**Exercise aim**
From the entries below, output the line with "Like koli.vishal1981's comment" and each following line up to and including the line with "The height and", exactly as written.

Given data Block Start

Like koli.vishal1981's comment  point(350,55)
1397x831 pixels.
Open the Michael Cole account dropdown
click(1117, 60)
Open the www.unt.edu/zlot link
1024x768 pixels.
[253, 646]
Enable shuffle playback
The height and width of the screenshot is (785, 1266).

Given data Block End
Given data Block Start

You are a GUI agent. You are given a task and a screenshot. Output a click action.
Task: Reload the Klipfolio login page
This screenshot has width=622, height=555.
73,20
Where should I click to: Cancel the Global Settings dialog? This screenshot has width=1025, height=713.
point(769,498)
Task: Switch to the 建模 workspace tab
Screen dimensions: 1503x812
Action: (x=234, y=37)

Given data Block End

**Problem solution**
Like koli.vishal1981's comment  point(350,55)
1397x831 pixels.
Open the Michael Cole account dropdown
click(1117, 60)
Open the www.unt.edu/zlot link
1024x768 pixels.
[253, 646]
Enable shuffle playback
The height and width of the screenshot is (785, 1266).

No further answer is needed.